By (50), \(\theta _M\) depends continuously on \(b_j\)’s, \(j=1,\ldots ,M\), so, by (41), \(\widehat{f}_{(N,M)}\) does too. Hence we can write \(\widehat{f}_{(N,M)}=F(\beta _1,\ldots ,\beta _M)\), where F is a continuous function and \(\beta _j=1-b_j\) for all \(j\le M\). Notice also that, by (35), (36) and (48), \(G_{(N,M)}:=G_{(N;\beta _1,\ldots ,\beta _M)}\) is a function depending continuously on \(b_j\)’s (hence on \(\beta _j\)’s) too.
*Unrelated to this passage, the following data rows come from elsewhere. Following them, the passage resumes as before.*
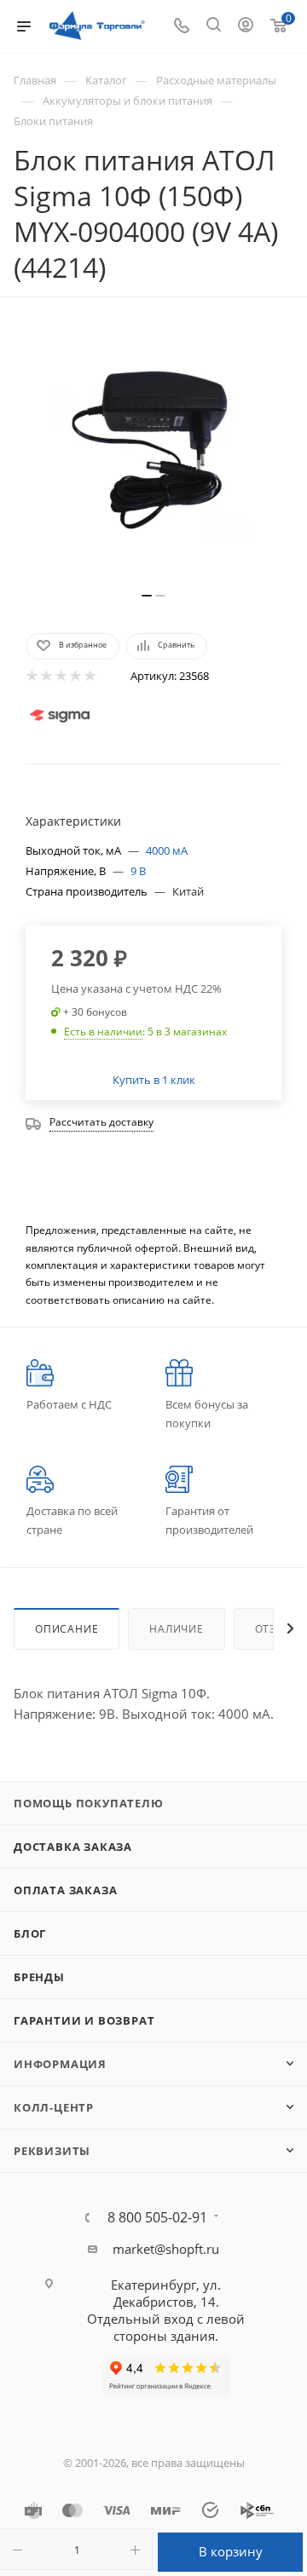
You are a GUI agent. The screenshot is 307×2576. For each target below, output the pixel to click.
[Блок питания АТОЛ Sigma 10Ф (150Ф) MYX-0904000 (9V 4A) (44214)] (153, 453)
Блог (30, 1933)
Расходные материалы (216, 80)
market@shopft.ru (166, 2248)
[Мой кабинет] (245, 26)
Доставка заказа (73, 1846)
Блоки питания (53, 121)
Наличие (176, 1629)
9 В (138, 871)
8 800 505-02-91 (157, 2217)
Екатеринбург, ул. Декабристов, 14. (166, 2293)
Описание (66, 1629)
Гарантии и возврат (84, 2020)
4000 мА (167, 850)
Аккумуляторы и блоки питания (127, 100)
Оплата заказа (65, 1890)
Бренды (39, 1977)
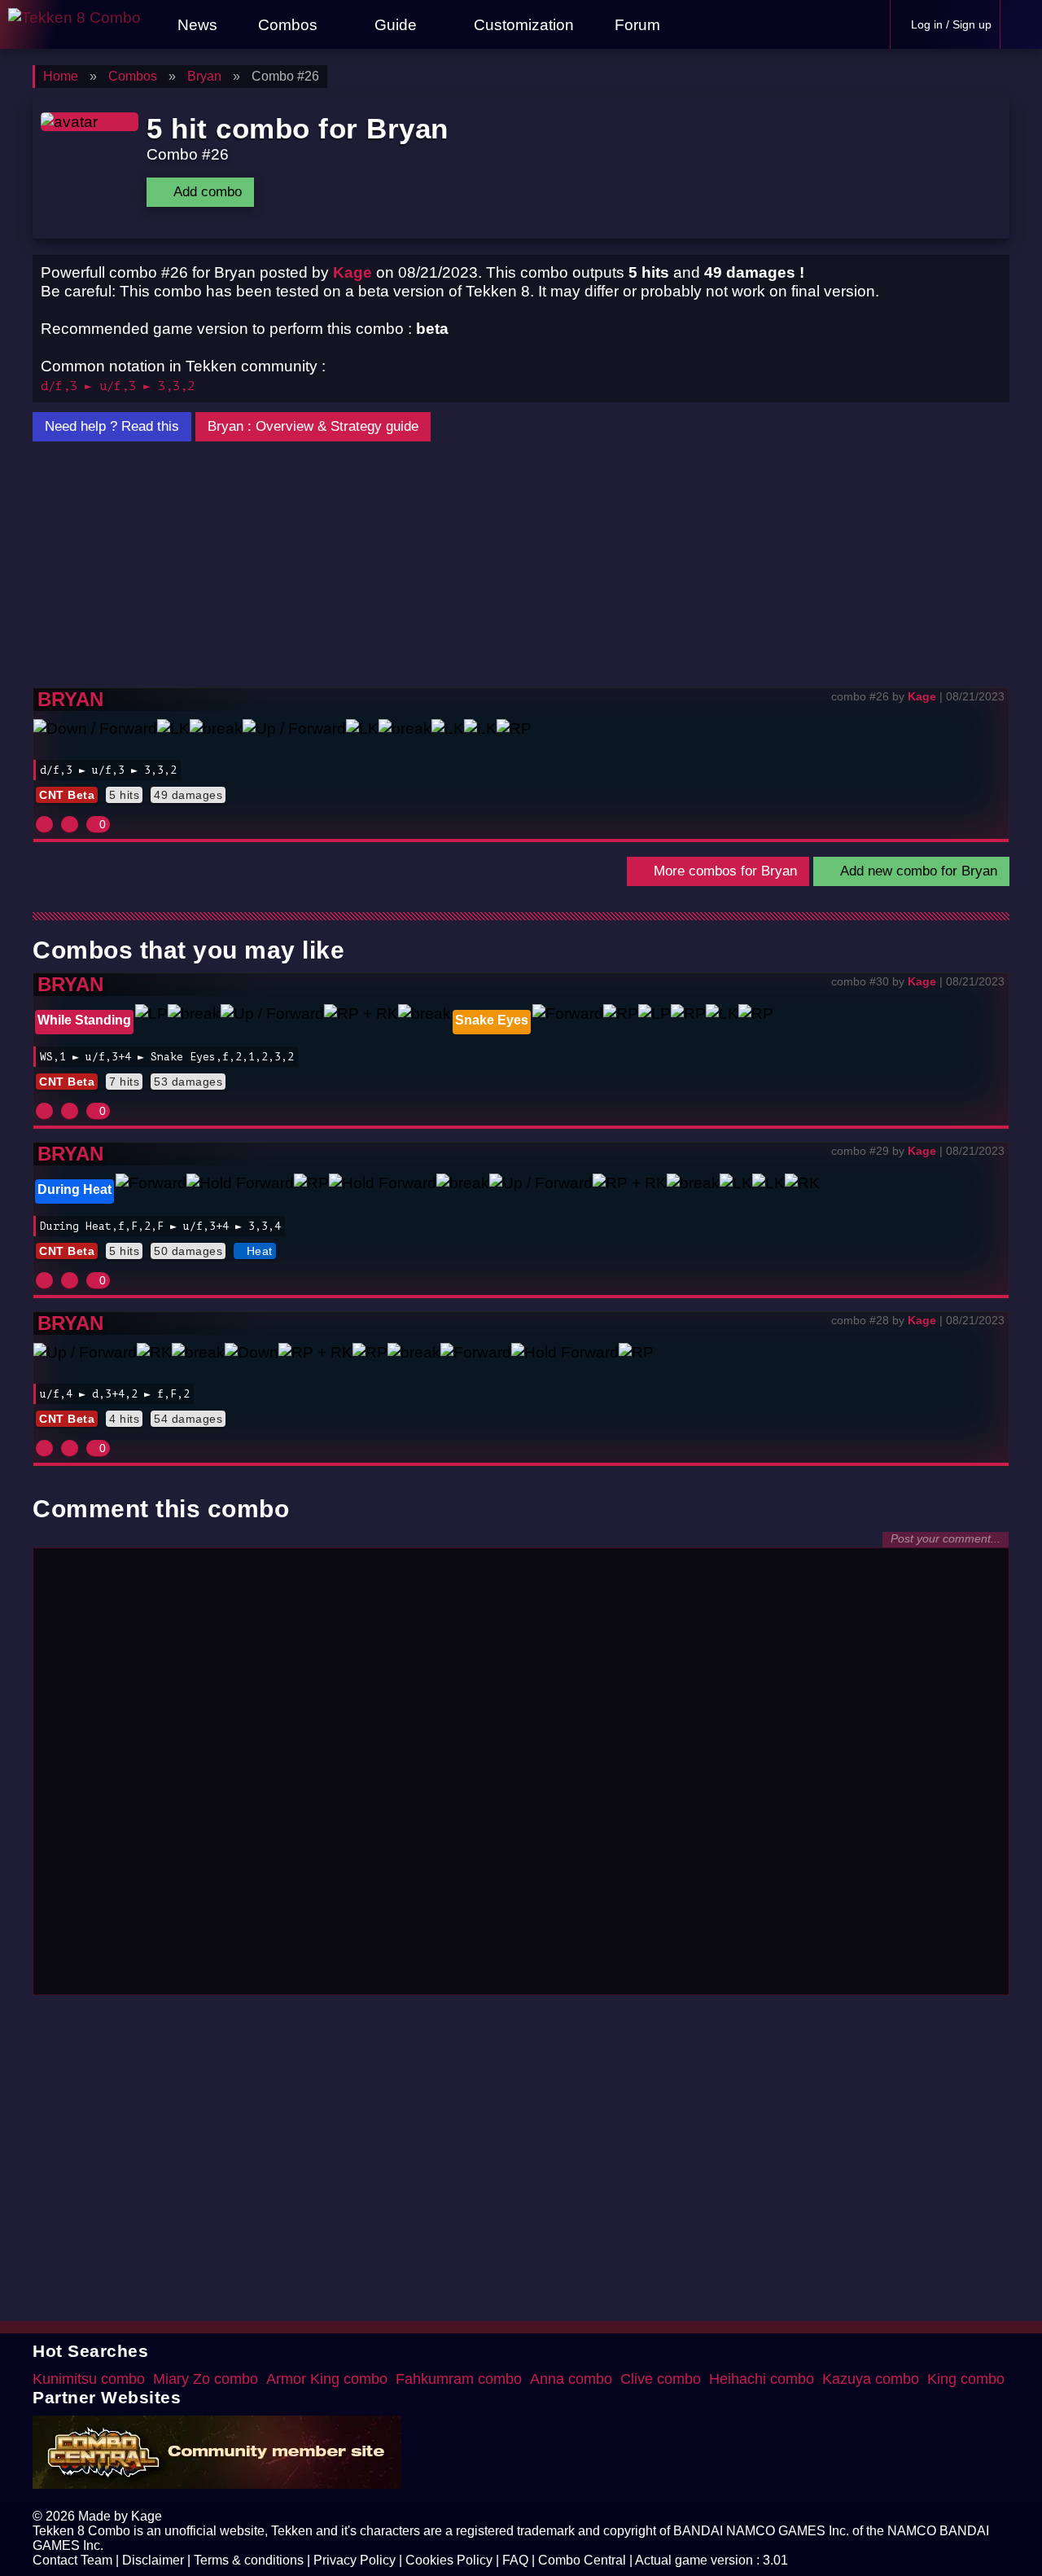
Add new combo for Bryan (916, 871)
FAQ (515, 2560)
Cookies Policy (449, 2560)
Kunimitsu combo (89, 2379)
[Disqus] (521, 1778)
Now, taking \(\theta _M\rightarrow 0\) with \(b_{M-1}\) strictly positiveFootnote 4 [see (44) and (50)] we obtain \(b_j\rightarrow 0\) (hence \(\beta _j\rightarrow 1\)) for all \(j\le M\) and, by (60) and (41),

$$\begin{aligned} \lim _{\theta _M\rightarrow 0}G_{(N,M)}(\widehat{f}_{(N,M)})\le G(\widehat{f}) {\mathop {<}\limits ^{(\text {}31)}}0. \end{aligned}$$
(61)

By Remark 1, inequality (61) implies there is a system \((\beta _1,\ldots ,\beta _{M})\), with \(\beta _j=1-b_j\) for all \(j\le M\) and \(\beta _1>\cdots>\beta _{M-1}>\beta _M=0\) (whence \(\theta _M>0\)), such that, for the parameter \(\widehat{f}_{(N,M)}:=\widehat{f}+\theta _M\in (0,1)\), we have \(G_{(N,M)}(\widehat{f}_{(N,M)})=G_{(N;\beta _1,\ldots ,\beta _M)} (\widehat{f}_{(N,M)}) <0\). By (49), we also have \(E(X_{(N,M)})>0\). Now we apply Remark 2, which finishes the proof of subcase \(M\ge 2\).

Case N even We thus have \(N=2k+2\) with \(k \ge 0\). Similarly as for N odd, by means of the numbers defined in (43) and (44), we shall construct a random variable \(X_{(N,M)}\) and probability distribution \(\mathcal {P}_{(N,M)}\) such that, the function \(G_{(N,M)}\) determined by the pair \((X_{(N,M)},\mathcal {P}_{(N,M)})\) fulfills inequality (56). Then we can follow the arguments as in case N odd to complete the proof.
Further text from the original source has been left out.